In enkele verslagen merkten we zelfs op dat het ging om varkens met het Beter Leven keurmerk. Een Nederlands keurmerk dat zogezegd zou zorgen voor meer dierenwelzijn bij dieren in de veehouderij. Maar wat varkensboeren, veetransportbedrijven en slachthuizen ons ook willen wijsmaken; er is geen diervriendelijke manier om dieren te slachten. In geen enkel slachthuis worden dieren liefdevol en respectvol gedood, de dieren lopen hun dood niet gewillig tegemoet. Ze proberen hun leven te redden, want dat is het enige wat ze nog hebben. Op de website van Sus Campiniae lezen we dan nog dat zij “duurzaam, kwalitatief en met respect voor mens, dier en milieu produceren”. Maar slachthuizen zijn gemaakt om zoveel mogelijk dieren op zo weinig mogelijk tijd te doden. Dat hier ook maar enige aandacht naar het dier als individu zou gaan, is een illusie. Dat een dier hier gedood zou worden met ‘respect’ is van de pot gerukt. Respect is eerbied of waardering. Als je een dier doodt zonder dat het hiervoor kiest, kun je onmogelijk zeggen dat je dat diers wensen respecteert. Het is niet mogelijk om van een slachthuis een plaats met enige empathie te maken, want hoe kunnen we over dierenwelzijn of -rechten spreken als een dier de dood wordt ingejaagd zonder dat het dit zelf kiest?!
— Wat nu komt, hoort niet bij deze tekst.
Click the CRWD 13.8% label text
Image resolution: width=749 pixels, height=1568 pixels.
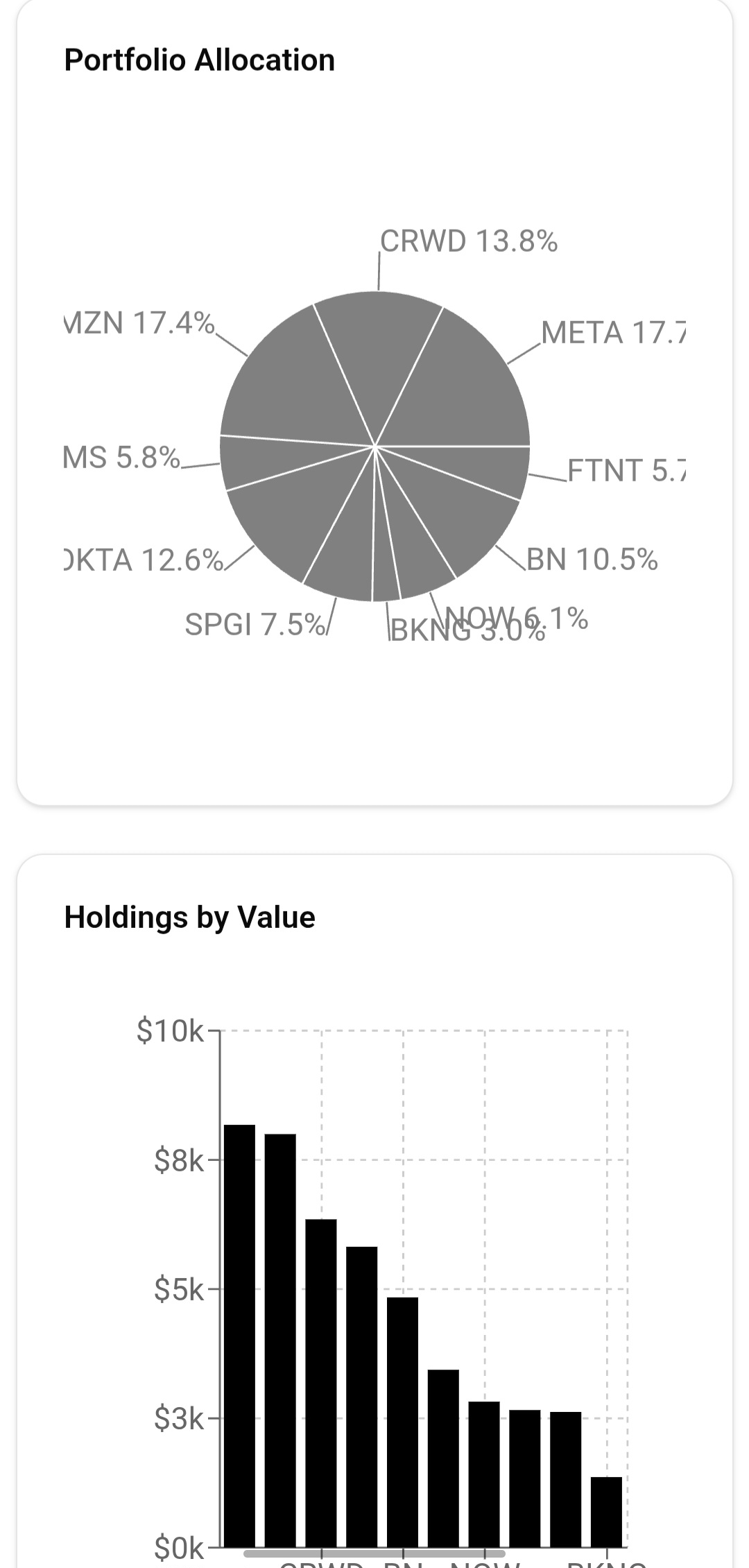click(469, 241)
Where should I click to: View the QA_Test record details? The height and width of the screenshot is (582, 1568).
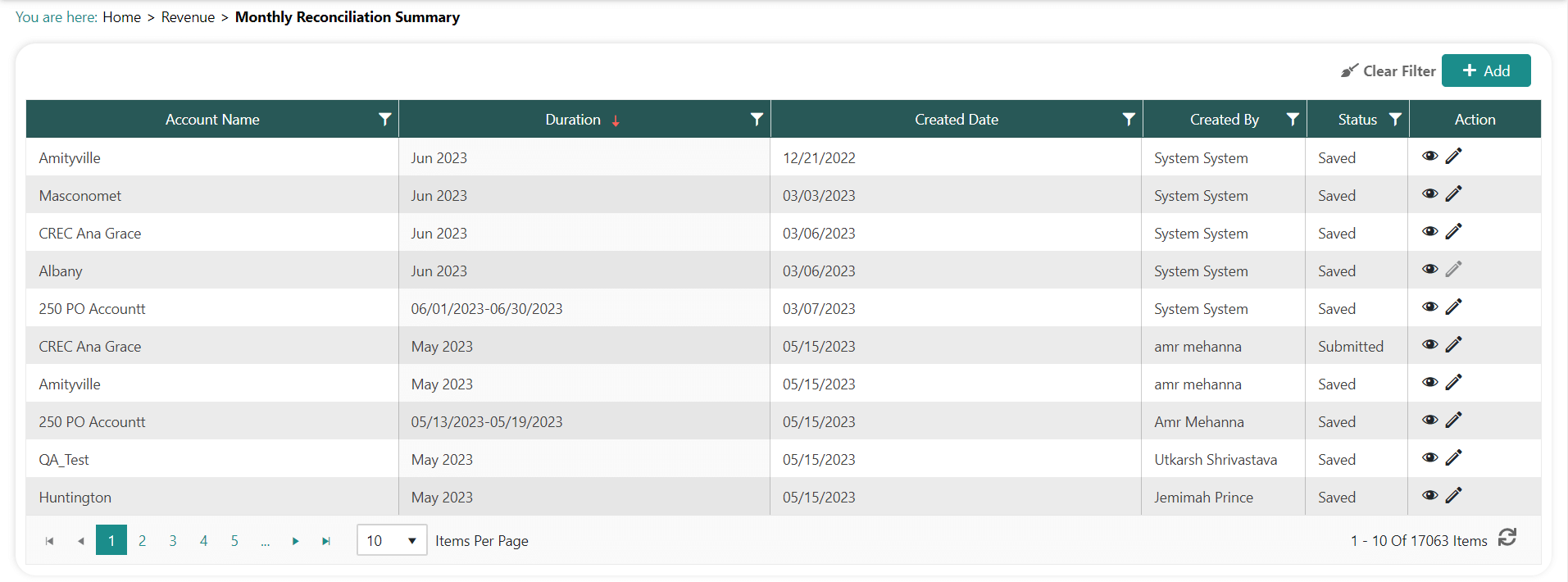1429,458
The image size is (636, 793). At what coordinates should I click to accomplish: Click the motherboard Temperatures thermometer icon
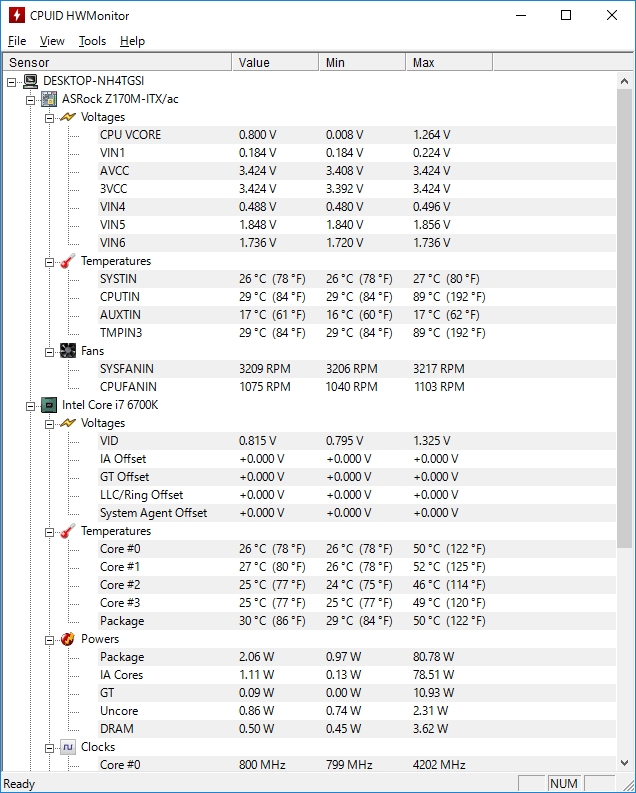tap(67, 261)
Laat ons wel wezen; het onrecht dat we hier vandaag bespreken is niet simpel op te lossen. Het is niet de verantwoordelijkheid van enkel dit slachthuis, niet enkel van é én mens die spek eet, of van een individuele varkensboer. Het is de verantwoordelijkheid van iedereen samen. Zolang we in een samenleving leven waarin dieren als product gezien worden, waarin de dierindustrie rijkelijk bedeeld wordt met subsidies van de overheid, waarin het gebruik van dieren als normaal beschouwd wordt, blijft iedereen verantwoordelijk. Zolang onze maatschappij als voornaamste doel ‘winst maken’ heeft, zullen alle dieren (ook mensen) slachtoffer blijven.

Maar het is tijd dat we deze praktijken niet langer accepteren, dat we een einde maken aan deze wreedheden. Het is tijd dat i édereen zich bewust wordt van de gruwelijke behandeling van varkens in stallen en slachthuizen. Het is tijd dat we ons verzetten, dat we opkomen tegen degenen die de macht in handen hebben. Ze kunnen de dieren niet blijven negeren, ze kunnen ons niet blijven negeren, ze kunnen de kans op een rechtvaardige samenleving niet blijven negeren. 

Laten we samen blijven opkomen voor dierenrechten en ons verzetten tegen de veehouderij en de slachthuizen. Laat ons samen strijden voor hen die het nodig hebben en laat ons zorgen dat politici naar ons luisteren. We moeten de dieren hun stem laten horen en ons inzetten voor hun rechten, voor hun vrijheid. We moeten ons inzetten voor een wereld zonder dierindustrie en voor een wereld waarin we allemaal vrijheid kennen. Dank u.